In larger series focused on the results of subintimal angioplasty with and without stenting, Scott et al.¹² reported a primary patency rate of 55%, 43%, and 35% at 12, 24, and 36 months in a mixed cohort of patients with CLI and claudication. When the same group evaluated the role of reintervention after subintimal angioplasty, they found the patency estimate after reintervention was much lower at 33% at 1 year.¹⁰

Our study reviews 20 patients who had attempted true lumen reentry during a lower extremity endovascular procedure for either CLI or claudication. Similar to the other reports, our technical success was 90%, and demonstrated improvement in both ABI and TBIs in follow-up (Fig. 3). One major difference from the other reports of the Pioneer use is that we evaluated the early outcomes after the intervention and showed primary patency estimate of 67% at 12 months. However, given the heterogeneity in levels of disease, initial TASC stage, type of stent deployed, and runoff, the outcomes and durability cannot be attributed only to the use of the reentry device. Regardless, the results from this analysis show in an early follow-up period, the patency rates are congruent with prior studies where subintimal angioplasty with and without stents was employed. Thus, use of ultrasound-guided reentry when wire and catheter techniques alone are unsuccessful can achieve reasonable results, and does not affect short-term patency.

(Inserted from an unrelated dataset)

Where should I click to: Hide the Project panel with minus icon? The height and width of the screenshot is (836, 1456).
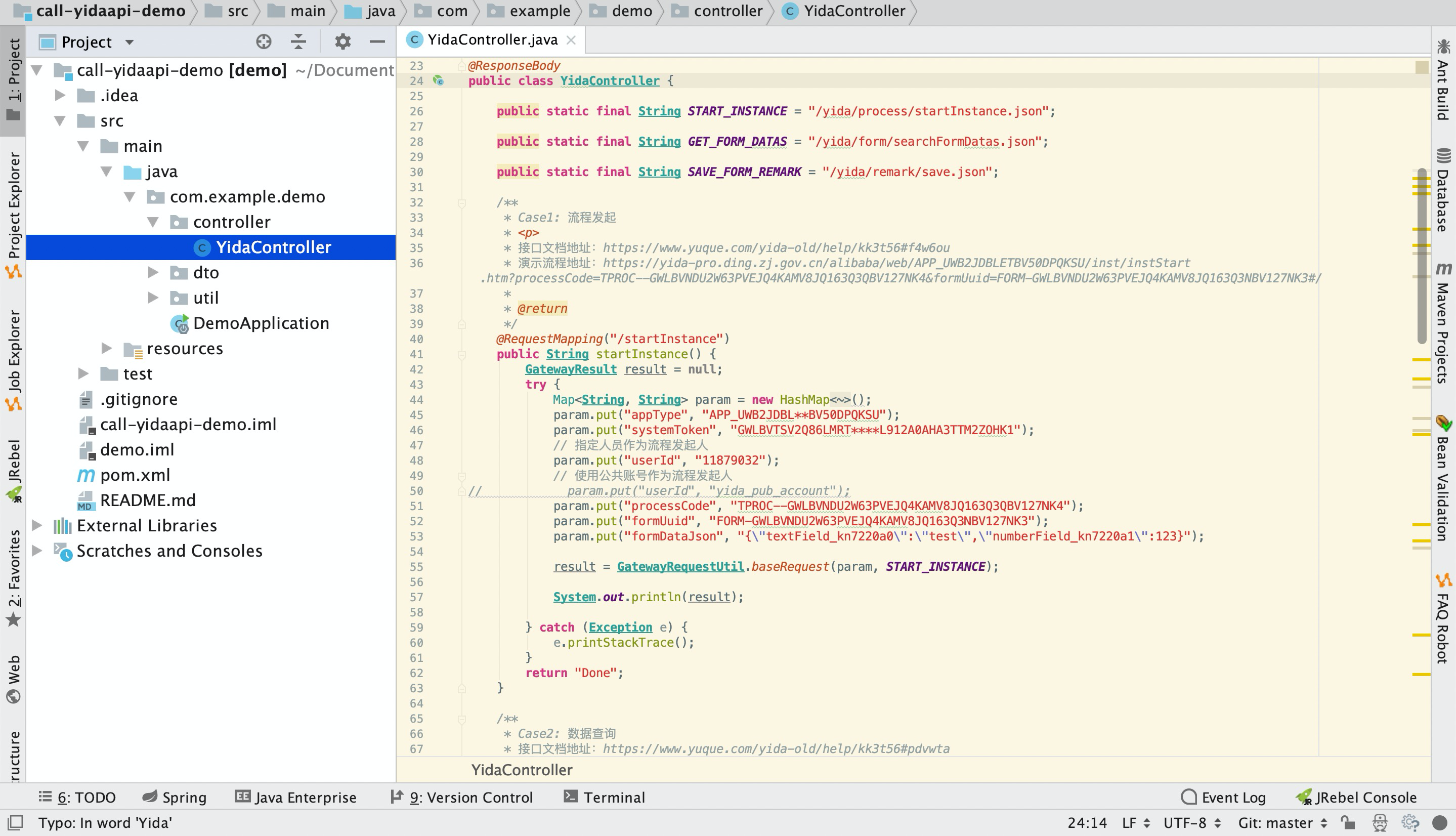(x=377, y=41)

This present study also includes a comparison with a matched cohort who underwent endovascular revascularization for lower extremity arterial occlusive disease without the use of a reentry device. Although the 2 groups are small, and the match has some inequalities including clinical presentation and type of endovascular therapy, the comparison does demonstrate that application of IVUS-RED in management of CTOs is safe and effective with reasonable patency over short-term follow-up similar to that of patients who were successfully treated with other modalities.

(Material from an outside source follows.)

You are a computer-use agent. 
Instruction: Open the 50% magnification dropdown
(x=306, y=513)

In addition to being a retrospective report of a small sample size, the other major limitation of this study is the relatively short follow-up. Although subintimal angioplasty is becoming more commonplace, reentry to the true lumen can usually be achieved without the assistance of a reentry device, and thus, the use of reentry device is overall a relatively rare occurrence. For now, the best method for evaluating the outcomes of reentry devices will be through case series. Potentially, combining results from multiple institutions could serve as a more effective method for evaluating results.

In conclusion, application of IVUS-RED in achieving true lumen reentry is safe and effective because it does not adversely impact short-term outcomes. The early follow-up results when IVUS-RED is used in combination with other wire, catheter, and stenting modalities show an acceptable primary patency and freedom from reintervention, especially in patients with claudication. Ongoing evaluation of IVUS-RED over longer periods of time is justified to better evaluate the use of this technology in the overall durability of this approach.